### Work required
According to the text about the Omar Associates women's cricket team, why was the 2014 Women's Cricket Challenge Trophy title shared?

[[ Given text open ]]

The Omar Associates women's cricket team is a Pakistani women's cricket team, sponsored by Omar Associates. They competed in the National Women's Cricket Championship and the Women's Cricket Challenge Trophy between 2014 and 2016. They won one Women's Cricket Challenge Trophy, shared with Zarai Taraqiati Bank Limited.

History
Omar Associates first competed in the 2014 Women's Cricket Challenge Trophy, in which they qualified for the final on Net Run Rate after winning one of their three group stage matches. The final against Zarai Taraqiati Bank Limited was curtailed due to rain, so the title was shared between the two teams. The next season of the Challenge Trophy, 2015–16, Omar Associates finished third in their group, with two wins from four matches.

[[ Given text closed ]]
[[ The data open ]]

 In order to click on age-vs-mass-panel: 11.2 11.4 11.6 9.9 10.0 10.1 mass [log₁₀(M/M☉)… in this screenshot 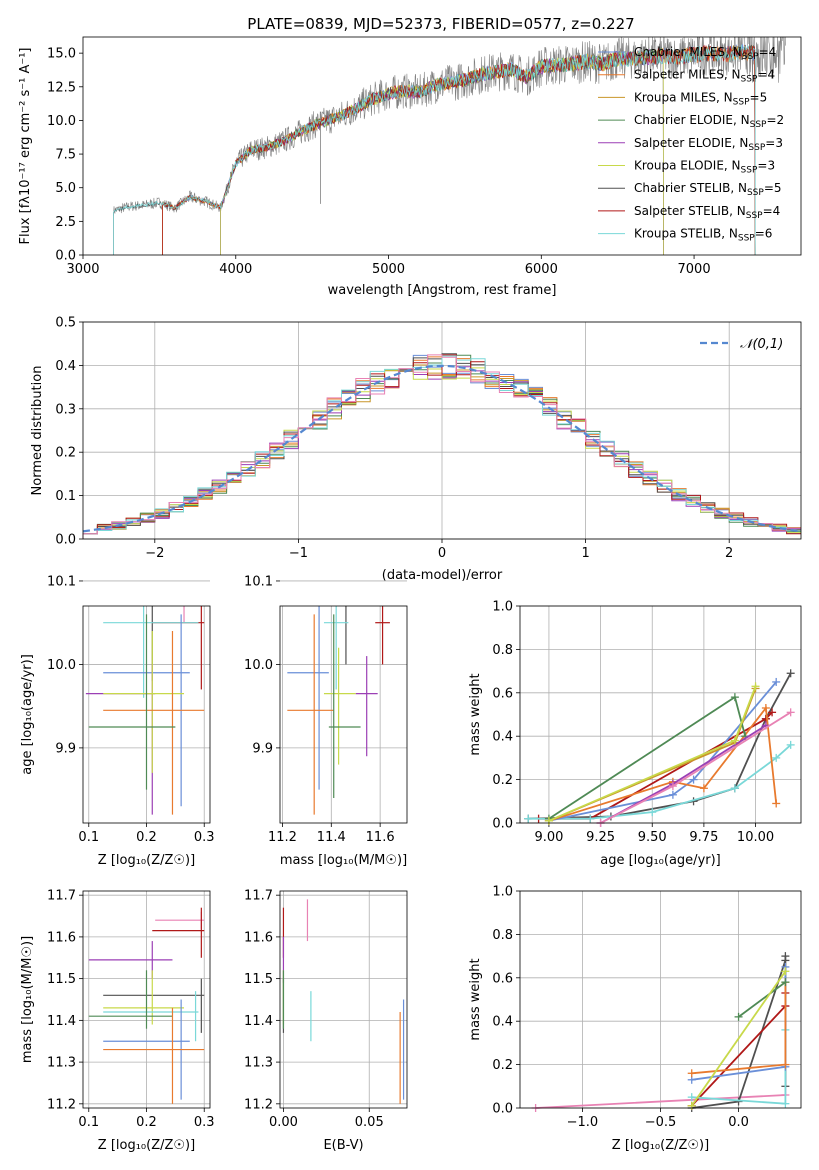, I will do `click(326, 721)`.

[[ The data closed ]]

### Solved exercise
The final against Zarai Taraqiati Bank Limited was curtailed due to rain, so the title was shared between the two teams.